SME Cybersecurity: what the 24 billion stolen records exposure means for UK businesses
A stolen records dump usually contains combinations of email addresses, usernames, passwords, browser data, or session details harvested by infostealer malware. In plain English, infostealers are malicious programs that quietly pull login data from infected devices and pass it to criminals. For SMEs, that matters because one compromised laptop used by a director, finance lead, or outsourced IT administrator can expose access to email, cloud storage, payroll platforms, and supplier portals.
This is not theoretical. The UK Government Cyber Security Breaches Survey 2025 found that 43% of UK businesses identified a Cybersecurity breach or attack in the previous 12 months, with phishing remaining the most common threat. Large credential dumps make that problem worse because attackers can automate login attempts across Microsoft 365, VPNs, accounting tools, and e-commerce systems used by SMEs every day.
Why should SMEs care if the stolen data came from somewhere else?
Because attackers do not respect organisational boundaries. If a staff member reused a password across services, or saved credentials in a browser on an infected home or work device, your business could still be exposed.
In practice, the risks for SMEs include:
* Business email compromise, where attackers access inboxes to redirect payments or impersonate senior staff
* Operational disruption, if Microsoft 365, bookkeeping, or CRM access is locked or abused
* Supply chain cyber risk, if compromised accounts are used to target customers or suppliers
* Compliance exposure, if poor access controls contribute to a personal data breach under the ICO’s security guidance for UK GDPR
That said, this is exactly where practical SME Cybersecurity basics make a measurable difference.
What should a UK SME do now?
Start with the actions that reduce credential abuse fastest.
1. Reset passwords for high-risk accounts first
Prioritise Microsoft 365, email admin, finance systems, password managers, remote access, and shared service accounts.
2. Turn on multi-factor authentication everywhere critical
The NCSC guidance on multi-factor authentication is clear, MFA sharply reduces the value of stolen passwords.
3. Check for password reuse across the business
Focus on directors, finance staff, IT admins, and anyone with supplier payment authority.
4. Review endpoint security on staff devices
Infostealers usually start on endpoints, meaning laptops and desktops. Strong endpoint security for small business, patching, and browser hygiene matter here.

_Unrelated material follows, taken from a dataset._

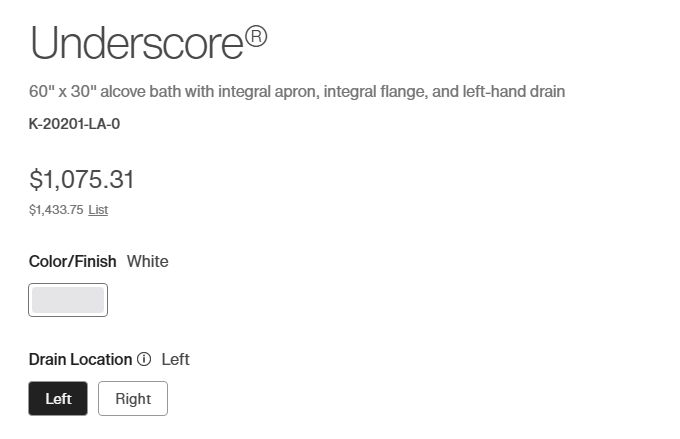Click the info icon beside Drain Location

[144, 359]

5. Audit privileged access and shared accounts
If multiple people use the same admin login, change that. Individual named accounts improve accountability and speed up cyber incident response.

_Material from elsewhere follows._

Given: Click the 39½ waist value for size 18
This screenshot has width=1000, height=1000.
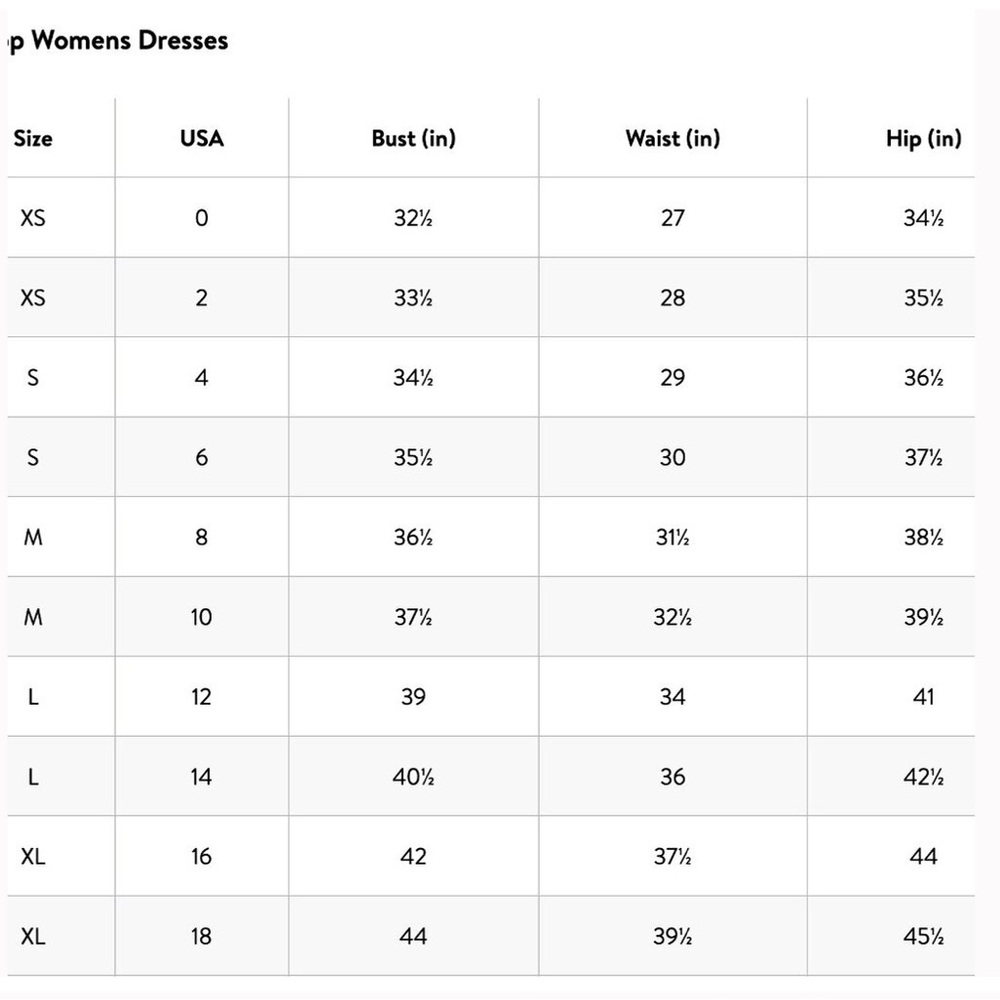Looking at the screenshot, I should pos(673,936).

6. Use a recognised baseline such as Cyber Essentials
Its controls, including secure configuration, access control, patching, and malware protection, are practical for budget-conscious SMEs.
7. Document your response using the NIST Cybersecurity Framework
Even a lightweight approach helps, identify key systems, protect critical accounts, detect unusual sign-ins, respond quickly, and recover access cleanly.